# International tax number



## georgebodoni (10 mo ago)

We are opening a HSBC account in Mexico. We are Canadian citizens and are being asked for our international tax number - as far as we can tell this would be our SIN? It is the number we use in Canada for taxation. Any thoughts/insight?


----------



## Harry Moles (11 mo ago)

Yes, use your SIN for this.

(PS Don't be confused by the flag, not Germany, just using a VPN right now. I'm Canadian.)


----------



## georgebodoni (10 mo ago)

Danke Harry! I use a VPN too.


----------



## Harry Moles (11 mo ago)

Just a note of clarification, the Mexican bank is asking you this for CRS reasons (Common Reporting System). Nothing to be too alarmed about, at some point each year the bank may or may not supply basic information about your account balance and interest/dividend income to CRA. 

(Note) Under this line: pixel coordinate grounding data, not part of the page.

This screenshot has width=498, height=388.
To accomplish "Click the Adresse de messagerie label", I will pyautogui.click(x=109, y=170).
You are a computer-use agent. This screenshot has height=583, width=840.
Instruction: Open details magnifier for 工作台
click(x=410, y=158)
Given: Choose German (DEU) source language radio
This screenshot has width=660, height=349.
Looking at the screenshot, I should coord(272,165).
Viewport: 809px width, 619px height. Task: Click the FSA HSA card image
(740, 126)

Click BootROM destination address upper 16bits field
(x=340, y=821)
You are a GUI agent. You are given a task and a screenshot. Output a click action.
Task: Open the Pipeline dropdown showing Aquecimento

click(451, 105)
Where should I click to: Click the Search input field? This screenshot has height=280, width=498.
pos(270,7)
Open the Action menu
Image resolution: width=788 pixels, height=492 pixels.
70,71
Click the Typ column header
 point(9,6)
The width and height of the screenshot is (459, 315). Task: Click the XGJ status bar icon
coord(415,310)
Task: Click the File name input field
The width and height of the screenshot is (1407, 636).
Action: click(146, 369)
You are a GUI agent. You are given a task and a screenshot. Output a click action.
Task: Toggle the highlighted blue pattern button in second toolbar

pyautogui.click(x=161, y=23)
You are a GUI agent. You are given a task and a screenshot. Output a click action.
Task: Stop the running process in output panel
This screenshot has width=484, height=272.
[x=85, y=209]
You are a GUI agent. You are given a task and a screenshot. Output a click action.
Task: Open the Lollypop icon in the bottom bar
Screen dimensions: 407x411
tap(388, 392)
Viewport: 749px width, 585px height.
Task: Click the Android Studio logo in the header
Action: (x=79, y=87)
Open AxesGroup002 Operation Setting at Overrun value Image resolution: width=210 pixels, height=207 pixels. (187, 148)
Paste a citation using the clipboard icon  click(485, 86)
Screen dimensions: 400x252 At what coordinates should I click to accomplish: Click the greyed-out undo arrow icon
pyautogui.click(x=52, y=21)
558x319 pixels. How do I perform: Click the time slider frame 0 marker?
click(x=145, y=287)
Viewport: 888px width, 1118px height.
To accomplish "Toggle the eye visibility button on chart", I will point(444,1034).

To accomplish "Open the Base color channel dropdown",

What's actually important is tax residency, not citizenship. If you are living in Canada then you would need to state this as your residency and supply your SIN. If, on the other hand, you were Canadian citizens living in Germany who had become non-resident as far as CRA is concerned, then you would identify Germany as your country of residency and provide that tax number. If you moved to Mexico permanently and became non-resident as far as Canada is concerned, then you wouldn't need to supply the SIN at all.


----------



## Harry Moles (11 mo ago)

Correction: Common Reporting Standard, not System.


----------



## georgebodoni (10 mo ago)

Thanks Harry,
Appreciate the thorough explanation.


----------